Any effect the ordinance may have on mass shootings is just as dubious. In a 2016 study, Dr. Benjamin Blau of Utah State University analyzed almost 200 mass shootings over a 30-year period and examined both federal and state assault weapon bans.
“Unfortunately, we were unable to identify any particular law that meaningfully lowered the probability of these events,” Dr. Blau wrote in an email. “With regard to assault weapon bans, we didn’t even find that these bans deterred the use of assault weapons during the mass shooting.”
Not only do research studies cast doubt on the ordinances’ effect on gun violence, the proposed measures are almost unenforceable, according to Nicholas Johnson, a professor of law at Fordham University’s law school and a nationally recognized expert on gun policy.
“Nothing would prevent a resident from purchasing outside Pittsburgh and bringing the gun in to Pittsburgh,” Johnson wrote in an email. “If it’s a private sale, there is no real chance of enforcement.”
Inconsistent enforcement of gun laws has serious civil rights and racial justice implications. In 2016, 51.3 percent of individuals convicted of federal gun crimes were black, a racial disparity larger than any other federal crime — including drug crimes. Similar disparities in sentencing because of the proposed ordinances would likely also occur.
In an op-ed to the Los Angeles Times, Adam Winkler, professor of constitutional law at the UCLA School of Law, argued that magazine bans are more likely “to be enforced primarily against racial and ethnic minorities, who are disproportionately the target of police investigations, searches and suspicion.”
“We would have every reason to anticipate that there will be racially disparate enforcement of these new ordinances,” said Clark Neily, vice president for criminal justice at the libertarian Cato Institute.
What’s next?
In a letter to O’Connor dated Jan. 9, Allegheny County District Attorney Stephen Zappala made his opposition to the ordinances clear.

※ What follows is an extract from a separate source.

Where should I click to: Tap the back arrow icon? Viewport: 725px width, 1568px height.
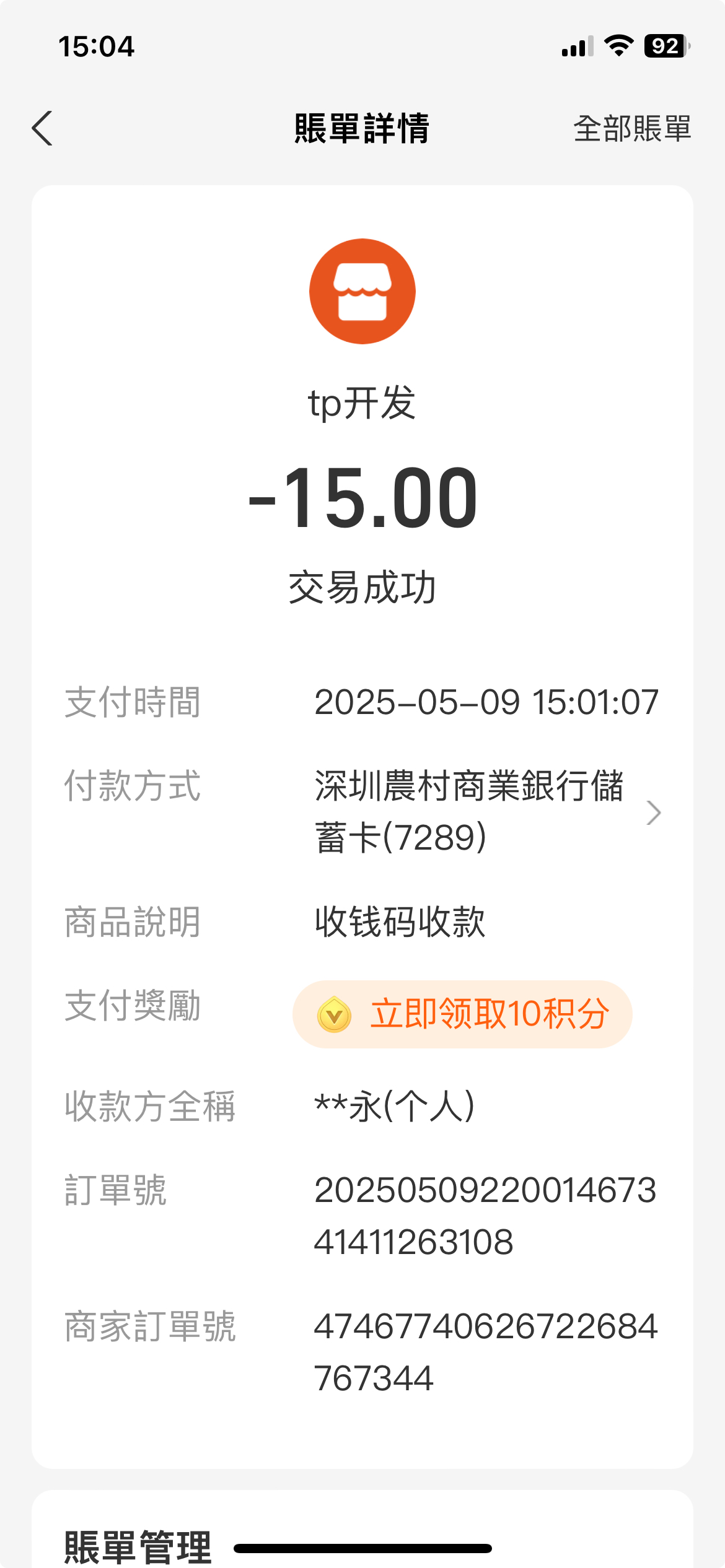[x=42, y=128]
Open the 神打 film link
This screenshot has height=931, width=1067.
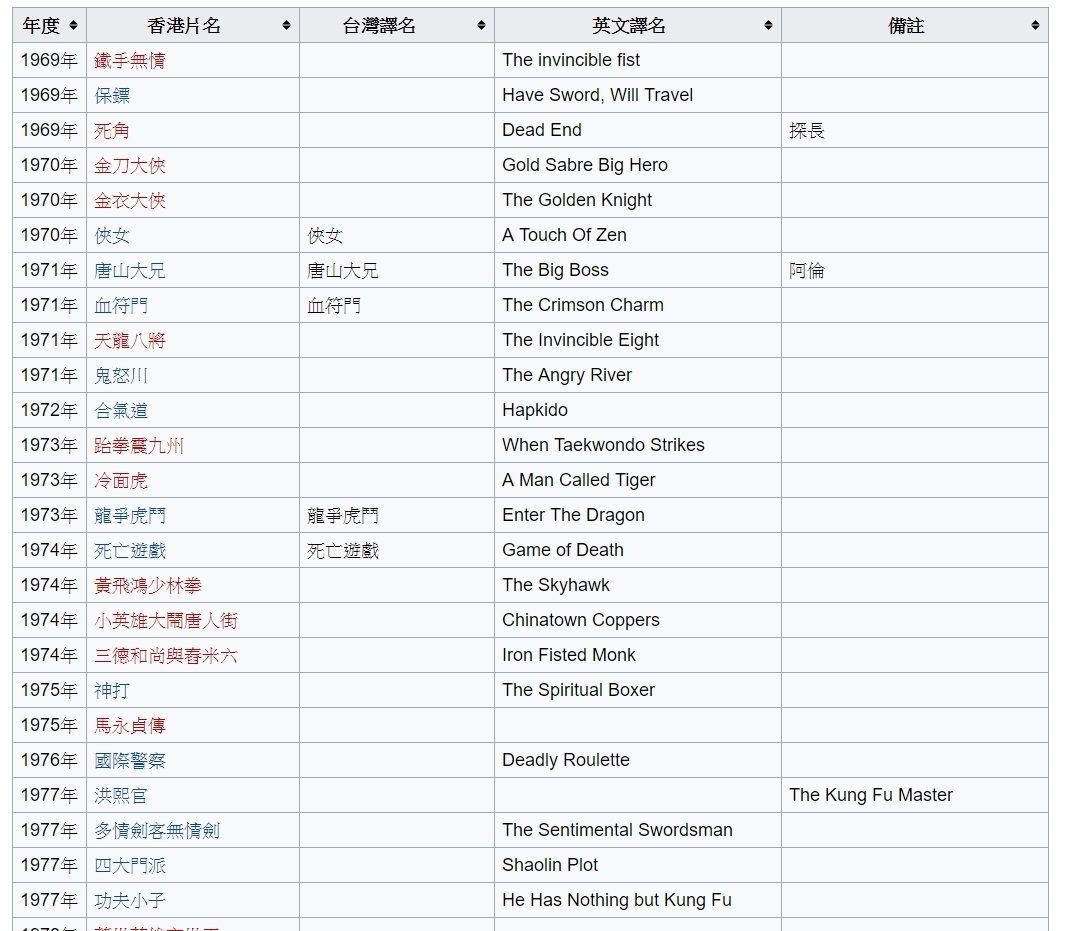tap(112, 691)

“I believe that City Council does not have the authority to pass such legislation,” Zappala wrote, concluding that “the legislation currently before the Council, if passed, will be found unconstitutional.”
Zappala also voiced his concerns over arrests from the ordinances.

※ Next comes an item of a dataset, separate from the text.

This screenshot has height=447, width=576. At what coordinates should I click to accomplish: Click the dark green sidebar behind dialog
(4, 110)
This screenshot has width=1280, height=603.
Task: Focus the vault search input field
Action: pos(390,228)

“Once you start arresting people, there are constitutional implications to that, there are civil rights implications,” Zappala said to CBS Pittsburgh.
Despite the letter, O’Connor has not changed his intent to pass the ordinances.

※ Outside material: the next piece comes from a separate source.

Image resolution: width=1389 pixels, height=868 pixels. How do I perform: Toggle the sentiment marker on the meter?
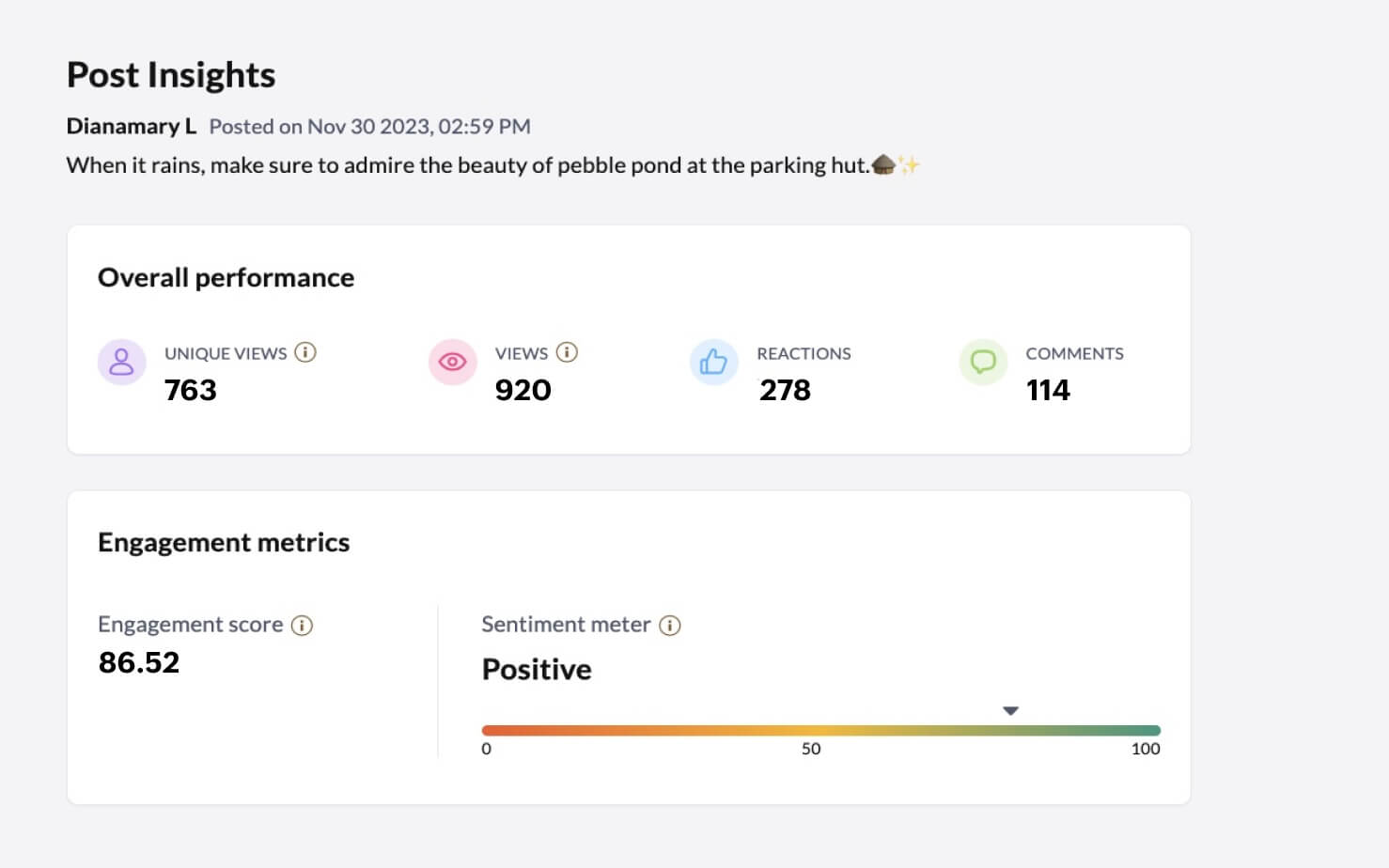1010,711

“He has every right to his own opinion, we are still going to move forward,” O’Connor said to CBS Pittsburgh. “Whatever happens after that we will find out.”
O’Connor likely doesn’t have to wait to find out what will happen. The Pennsylvania preemption law that prohibits local municipalities from passing their own gun laws has been upheld in court multiple times and legal experts agree Pittsburgh lacks the authority to pass the ordinances.
“The ordinance would violate the Pennsylvania preemption statute,” Johnson wrote. “Philadelphia mayors pushed similar laws over the years mainly to make a political point. Lynne Abraham, the District Attorney at the time, refused to waste time on enforcement noting that the Philadelphia [assault weapons ban] was a plain violation of state law.”
What it means for Pittsburgh
Many City leaders supporting these measures have a candid interest in finding the best solutions to gun violence. Strassburger herself has consistently been receptive to criticism of the ordinances. But the crude blunders made when crafting the ordinances may leave residents questioning the integrity behind this latest push for gun control.
Between his call for gun control in early November and his introduction of the bills in December, O’Connor had more than a month to craft his ordinances. A bogus description of the content within the ordinances and the oversight in allowing a remnant of a sloppy cut and paste make its way into proposed legislation all cast doubt on the level of sincere effort O’Connor is willing to invest in preventing gun violence in his own City.
The carelessness displayed by City leaders in cobbling together a remedy to gun violence is more than just a failure to proofread their work. It’s a failed commitment to Pittsburgh.